Arah perjalanan mereka kini berubah lagi. Tepat bersamaan dengan
tenggelamnya mata-hari, mereka menghadap ke arah barat daya. Sangaji
mengikuti Guru dan pamannya tanpa minta keterangan. Seluruh hatinya
benar-benar takluk kepada keluhuran budi mereka berdua. Pada suatu desa,
mereka berhenti mengisi perut di sebuah kedai. Memang semenjak pagi hari
tadi, mereka hampir melalaikan kepentingan jasmaninya. Itulah sebabnya,
meskipun hidangan yang disajikan sangat sederhana, mereka menelannya dengan
lahap.
Dalam pada itu malam hari telah merangkak dengan diam-diam. Sekonyong-konyong
terdengarlah beberapa orang berlari-lari melintasi jalan. Salah seorang
melihat mereka dan dengan gugup melambaikan tangan,
"Raden(suatu sebutan semacam tuan)!, masuklah kekampung! Serdadu-serdadu
kompeni mulai membunuh orang."
"Membunuh orang? Mengapa?" sahut pemi-lik kedai dengan muka berubah.

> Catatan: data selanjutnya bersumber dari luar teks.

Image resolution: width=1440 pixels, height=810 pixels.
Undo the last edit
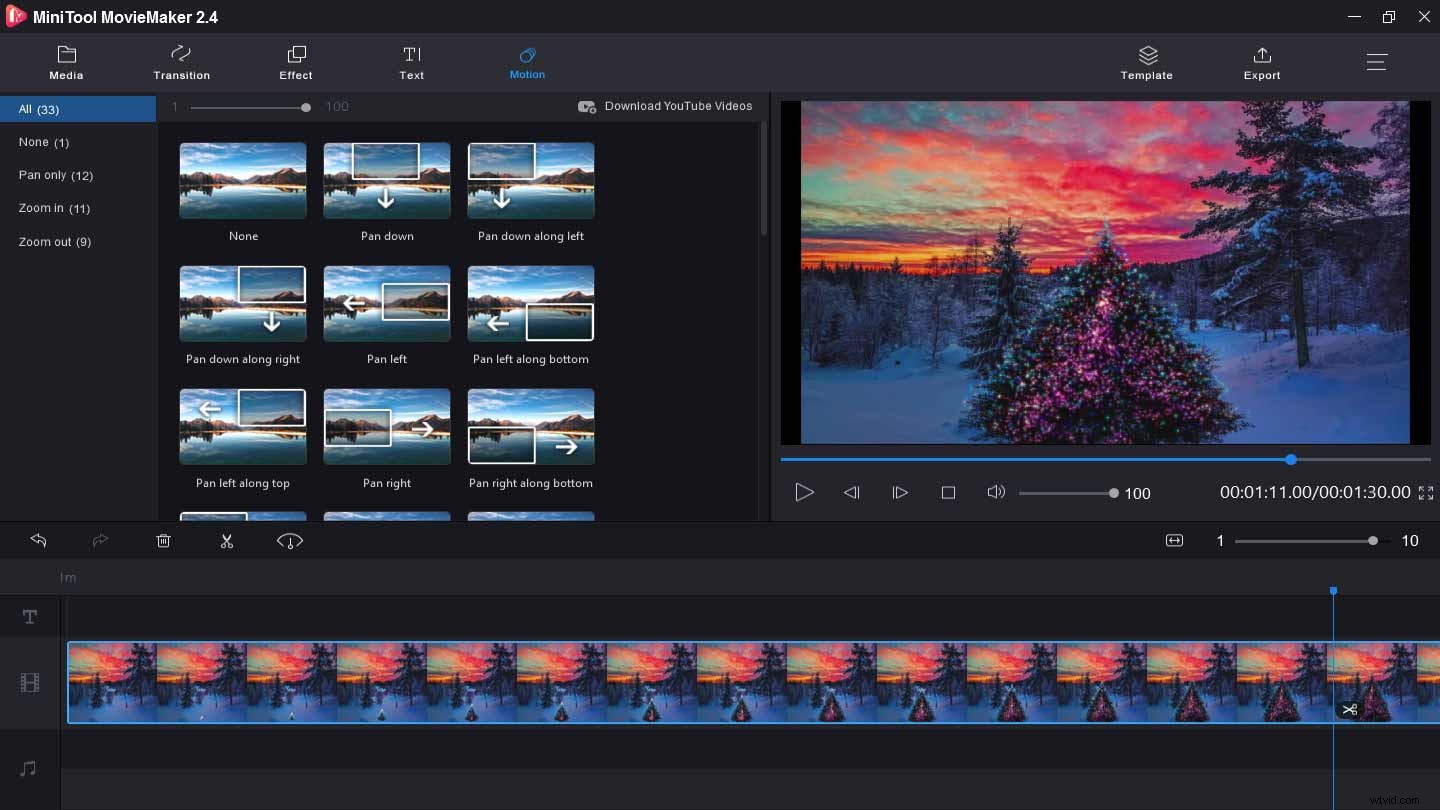coord(38,540)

"Siapa yang tahu? Kabarnya mereka me-maksa penduduk agar menunjukkan Desa
Karangtanggung, Singajaya, Gowong dan entah apa lagi. Siapa sudi
berkeluyuran begini malam hari sepanjang lembah Kali Jali. Salah-salah
matilah digigit ular."
Setelah berkata demikian, orang itu terus saja menghilang di balik
perkampungan. Seperti teman-temannya, ia mengira memper-oleh keamanan
apabila sudah bersembunyi dalam kampung.
"Raden! Nampaknya Raden tak beruntung. Di depan serdadu-serdadu kompeni
yang kabarnya begitu jahat. Aku sendiri terpaksa menutup warung," kata
pemilik kedai kepada Wirapati, Bagus Kempong dan Sangaji. Benar-benar ia
nampak gugup, hingga tangannya gemetaran.
Selamanya, anak murid Kyai Kasan Kesambi benci bukan kepalang kepada
istilah serdadu. Maklumlah, Kyai Kasan Kesambi adalah bekas pejuang
penentang penjajah. Dahulu ia merupakan salah seorang pembantu
kepercayaannya Pangeran Mangkubumi 1 dalam Perang Giyanti. Karena itu,
sikap hidupnya ini ditanamkan dalam lubuk hati sekalian murid-muridnya.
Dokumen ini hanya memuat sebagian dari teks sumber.